Dossier

Se démarquer des codes du restaurant traditionnel

25 septembre 2017

A peine deux ans après avoir ouvert Chez Rodolphe, à Rouen (Normandie, France), Rodolphe Pottier a décroché sa première étoile au Michelin en début d’année. A 25 ans, il est le plus jeune chef distingué par le jury du célèbre guide. Rencontre.

Quel univers proposez-vous à vos convives dans ce lieu ? 

Nous sommes une entreprise familiale, je me suis associé à mon frère Jordan, qui est directeur du restaurant, pour créer ce lieu. Nous avons choisi d’agencer la salle différemment des codes du restaurant traditionnel afin de nous démarquer. L’accueil est ainsi réalisé de façon à accueillir les convives comme si nous étions chez nous. C’est pour cela que je propose un menu unique imposé, comme lorsque l’on est invité chez des amis. Nous sommes particulièrement attachés au caractère convivial, chaleureux et prévenant du service. Notre équipe de salle est dans l’échange permanent avec les convives. Nous n’avons pas recruté au CV mais à la personnalité : il s’agit d’être capable d’absorber un haut niveau de pression sans que les clients ne la ressentent, empathique, énergique dans le service et de correspondre au côté jovial de ce que nous proposons. Nous recherchons l’éclectisme aussi bien dans le personnel de salle que parmi nos convives. 

Quelles sont selon vous les particularités de votre établissement distinguées par le jury du Guide Michelin ? 

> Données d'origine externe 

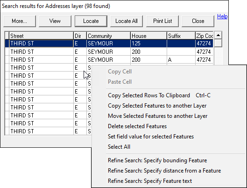Click Delete selected Features menu item
The width and height of the screenshot is (247, 188).
tap(137, 126)
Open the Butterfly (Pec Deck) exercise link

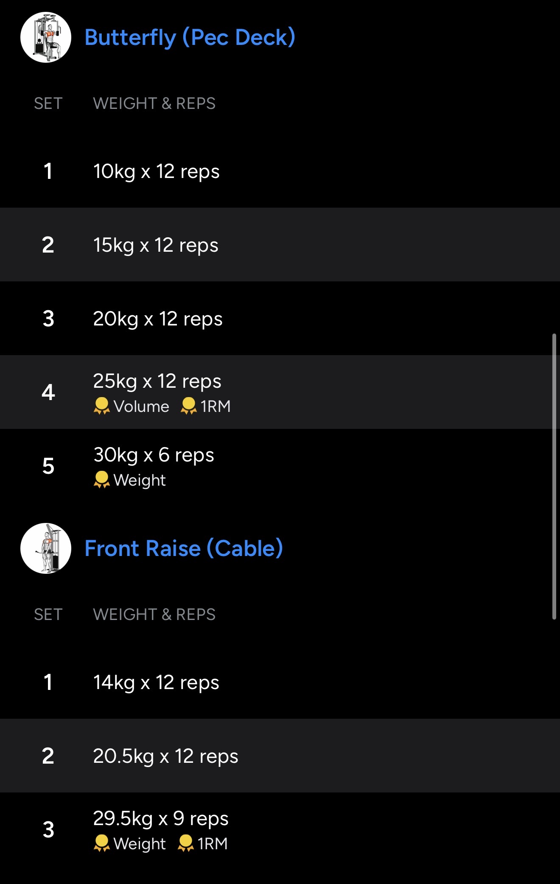coord(190,37)
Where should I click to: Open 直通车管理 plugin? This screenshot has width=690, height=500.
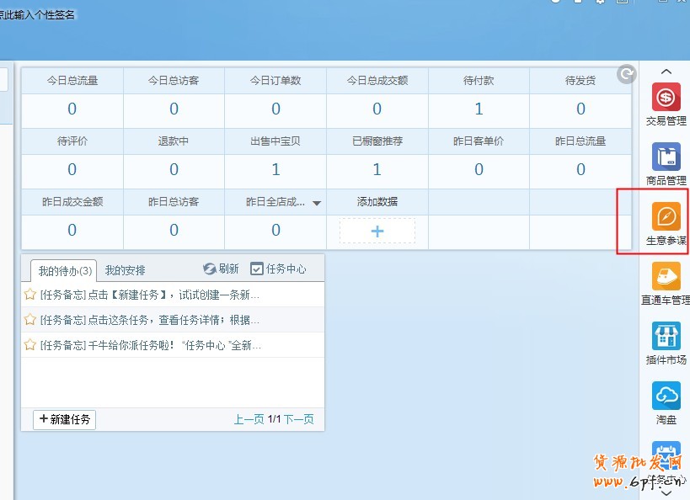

Il est toujours difficile de connaître l’ensemble des critères pris en compte. L’inspecteur a toutefois conclu ainsi son commentaire : « Rodolphe n’a pas fini de nous surprendre. » J’ai le sentiment que la complexité de ma cuisine, dissimulée derrière une apparente simplicité, séduit. La cohérence de l’offre, à savoir la correspondance du contenant au contenu, l’ambiance en salle, ce que nous transmettons aux convives et la façon dont nous le faisons, la régularité dans le niveau d’exigence et le rapport qualité/prix, a également été décisive.

Quels sont vos ingrédients de prédilection ?

Je ne travaille que ceux de saison qui correspondent à mon idéal de qualité, issus de fournisseurs locaux. Sublimer les produits n’est pas difficile quand ceux-ci sont excellents. Le menu change quotidiennement. Je m’isole donc une demi-heure chaque matin pour y réfléchir et m’entretiens plusieurs heures par jour au téléphone avec mes fournisseurs. Pour les fruits et les légumes, je me fournis notamment à la ferme biologique du Bec-Hellouin, qui est une référence mondiale en matière de permaculture. Dans le détail, l’huître est toujours présente d’une façon ou d’une autre dans les menus que je propose. J’apprécie de travailler les produits de la mer – j’ai été chef de partie “poisson” au Ritz – de manière générale. Pour les viandes, les ris de veau et le pigeon sont mes préférées. Concernant les assaisonnements, je privilégie le côté naturel de l’aliment, et j’ajoute principalement des herbes aromatiques, des infusions d’herbes ou de fleurs, ou encore des plantes sauvages (ortie, ail des ours, etc.) que je cueille moi-même. C’est une activité essentielle pour moi, synonyme de détente.

Quels sont vos choix en matière d’arts de la table et d’équipement culinaire ? 

Côté cuisine, hormis une cocotte Staub que j’utilise pour la préparation des plats mijotés et des jus de viande, je suis équipé de produits basiques, qui ne sont pas issus de prestigieuses manufactures. Je suis en accord avec le dicton “il n’y a pas de mauvais outils, il n’y a que des mauvais ouvriers”. Je m’adapte au matériel dont je dispose. Côté table, j’apprécie de travailler avec des objets qui présentent un jeu sur la texture (le grès et l’émail, par exemple). Nous utilisons pour l’heure quelques pièces de la collection créée par Roos Van De Velde pour Serax, et surtout les créations de Catherine Le Baron, céramiste locale grès et raku. A terme, j’envisage à l’avenir de travailler uniquement avec cette créatrice, à qui je dessine ou explique ce que je souhaite pour qu’elle le concrétise. Je travaille ainsi avec des contenants parfaitement adaptés à ce que je prépare en cuisine. Et, surtout, j’utilise des modèles qui ne se trouvent pas chez les autres restaurateurs. Il importe de se démarquer.